There are other viable approaches which could lead to better performance for += in some cases. E.g. if the internal string representation is actually a rope or if the runtime is actually smart enough to somehow figure out that the temporary strings are of no use to the program and optimize them away.

However, CPython certainly does not do these optimizations reliably (though it may for a few corner cases) and since it is the most common implementation in use, many best-practices are based on what works well for CPython. Having a standardized set of norms also makes it easier for other implementations to focus their optimization efforts as well.

I think this behaviour is best explained in Lua’s string buffer chapter.

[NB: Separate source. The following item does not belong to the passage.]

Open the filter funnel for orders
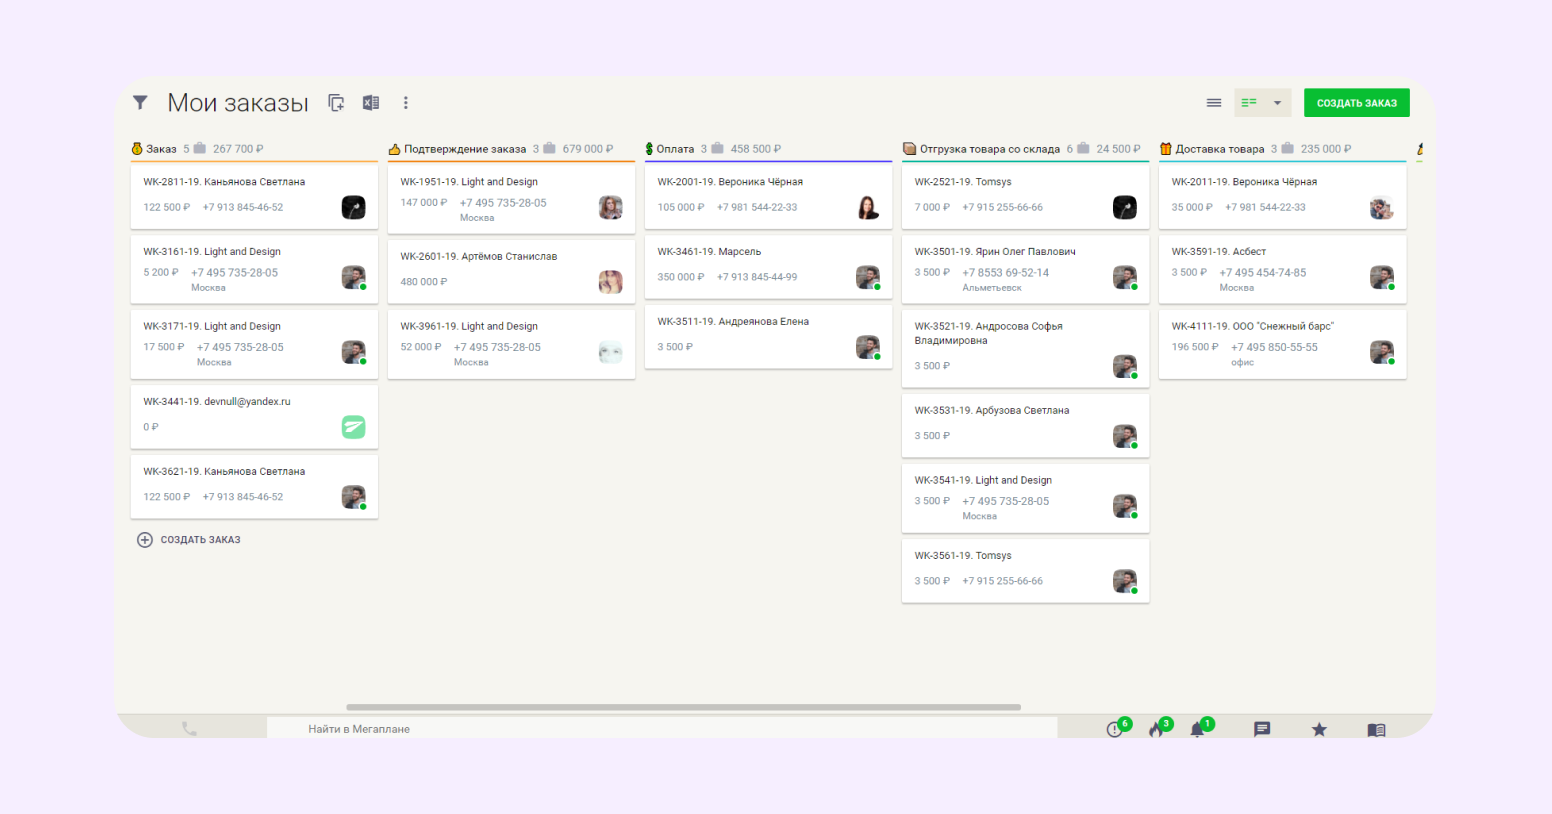This screenshot has height=814, width=1552. [x=140, y=102]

To rewrite that explanation in context of Python, let’s start with an innocent code snippet (a derivative of the one at Lua’s docs):

s = ""
for l in some_list:
  s += l

Assume that each l is 20 bytes and the s has already been parsed to a size of 50 KB. When Python concatenates s + l it creates a new string with 50,020 bytes and copies 50 KB from s into this new string. That is, for each new line, the program moves 50 KB of memory, and growing. After reading 100 new lines (only 2 KB), the snippet has already moved more than 5 MB of memory. To make things worse, after the assignment

s += l

the old string is now garbage. After two loop cycles, there are two old strings making a total of more than 100 KB of garbage. So, the language compiler decides to run its garbage collector and frees those 100 KB. The problem is that this will happen every two cycles and the program will run its garbage collector two thousand times before reading the whole list. Even with all this work, its memory usage will be a large multiple of the list’s size.

And, at the end:

This problem is not peculiar to Lua: Other languages with true garbage
collection, and where strings are immutable objects, present a similar
behavior, Java being the most famous example. (Java offers the
structure StringBuffer to ameliorate the problem.)

Python strings are also immutable objects.